İnsan mumyalarının vebadan baş ağrısına kadar her türlü hastalığı iyileştirebileceği inancıyla, akabinde Victorialıların akşam yemeği cümbüşü hakkında sahip oldukları müthiş fikirlerle harekete geçen kimi tüccartlar, eski Mısırlıların cesetlerini getirip Orta Çağ’dan on dokuzuncu yüzyıla kadar Avrupa’da tüketilmesini sağladılar.
Mumyalar eczanelerde satılan tıbbi bir husus olarak satılan ve yüzyıllar boyunca varlıklı ve yoksul tarafından tüketilmiş ve 500 yıl boyunca reçeteli bir ilaç olarak kalmıştı.
Ancak herkes ikna olmadı. Kraliyet Hekimi Guy de la Fontaine 1564’te İskenderiye’de meyyit köylülerden yapılmış düzmece mumyalar gördü ve mumyanın faydalı bir ilaç olduğundan şüphelenmeye başladı. O vakit insanların aldatıldığını ve her vakit gerçek yaşlı mumyalar tüketmediklerini anladı.

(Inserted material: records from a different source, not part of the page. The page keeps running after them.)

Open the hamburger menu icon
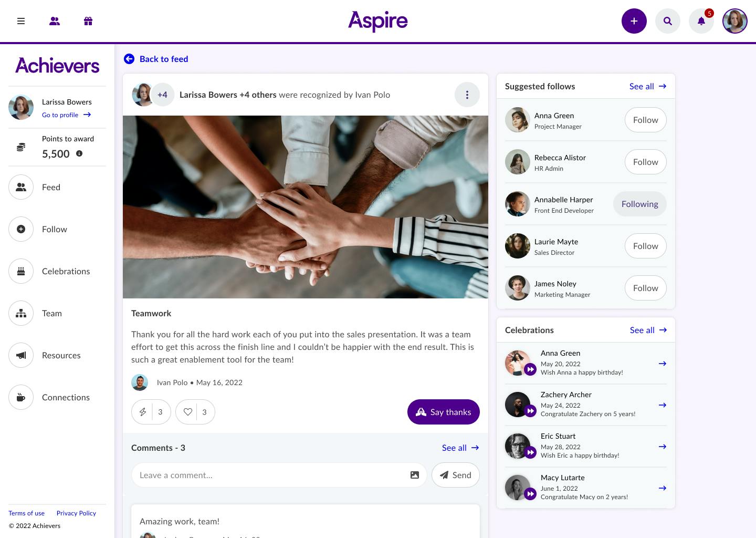Screen dimensions: 756x538 (x=21, y=21)
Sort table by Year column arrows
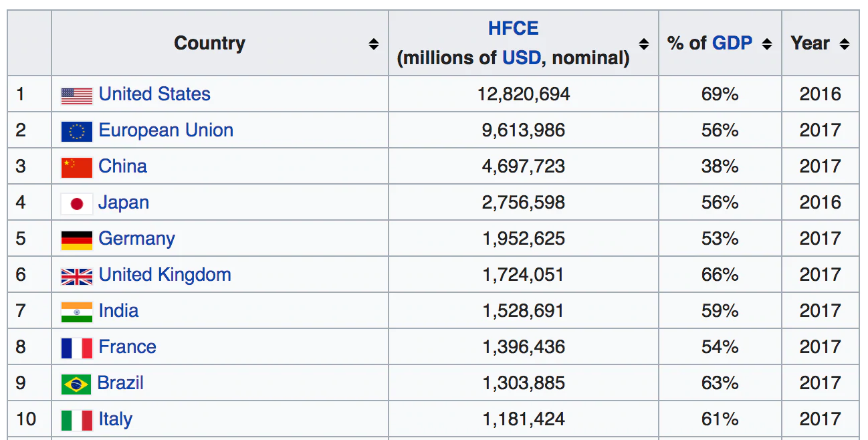This screenshot has width=868, height=440. point(845,44)
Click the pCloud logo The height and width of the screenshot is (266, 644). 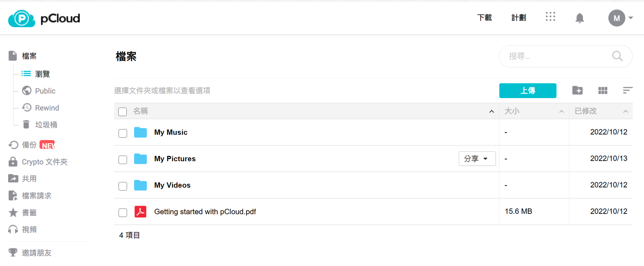(x=44, y=18)
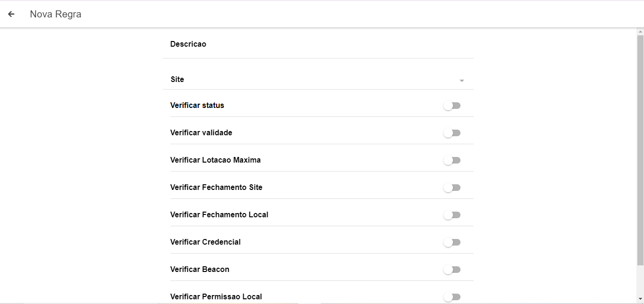Enable the Verificar Beacon switch

(452, 270)
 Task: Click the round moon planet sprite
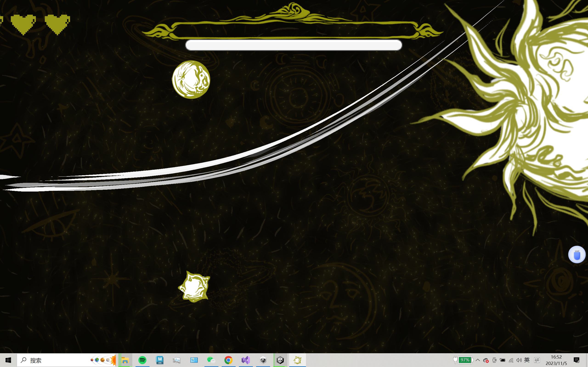tap(191, 80)
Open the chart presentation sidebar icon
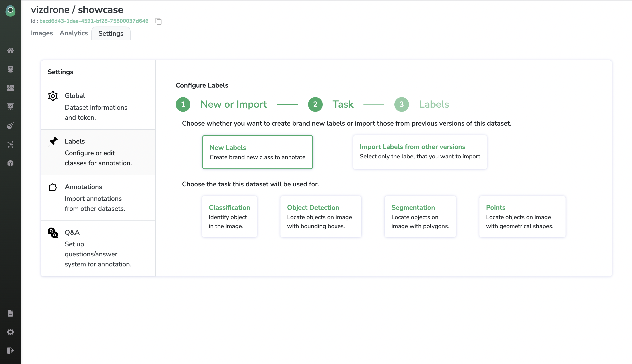 10,107
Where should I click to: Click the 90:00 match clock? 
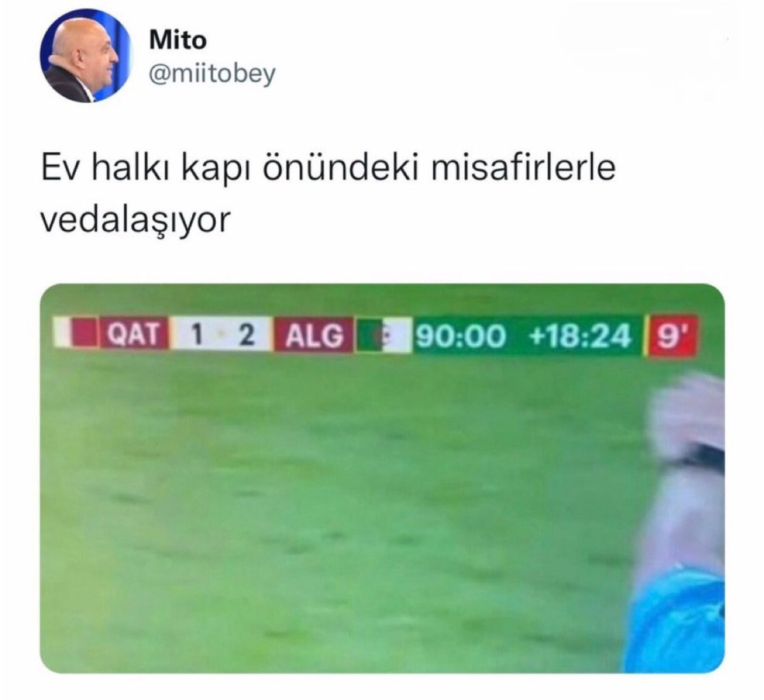click(x=461, y=336)
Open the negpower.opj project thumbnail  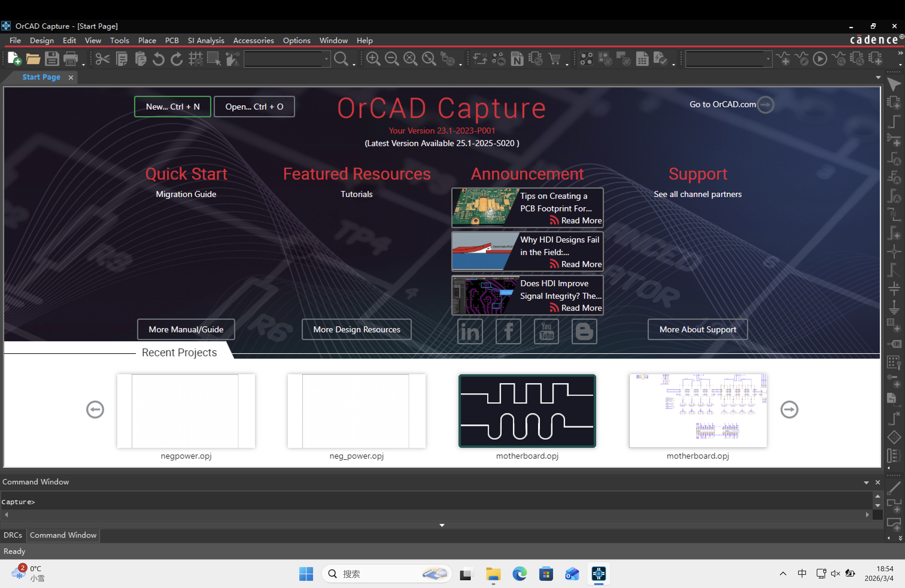click(186, 411)
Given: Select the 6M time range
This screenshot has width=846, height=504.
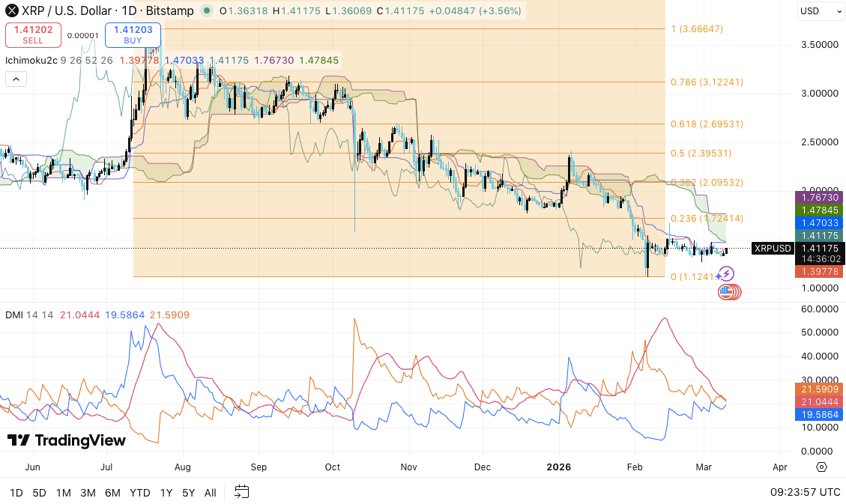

Bu aldatma, değerli bir noktayı, yani tıpta kullanılmak üzere meyyit vücuda ya da etine daima bir talebin olduğunu açıkça ortaya koydu. Eczacılarve bitki uzmanlarıysa on sekizinci yüzyıla kadar mumya ilaçlarını dağıtmaya devam ettiğinden, gerçek Mısır mumyalarının arzı bu talebi asla karşılamadı.
Şarku’l Avsat’ın Reuters’dan aktardığı habere nazaran 19’uncu yüzyıla gelindiğinde, mumyalar artık rahatsızlıklar için tüketilmiyordu. Fakat Victoria İngiltere’sindeki zenginler, yalnızca cümbüş uğruna birtakım ritüellerin uygulandığı özel akşam yemeklerine konut sahipliği yapamaya devam edecekti.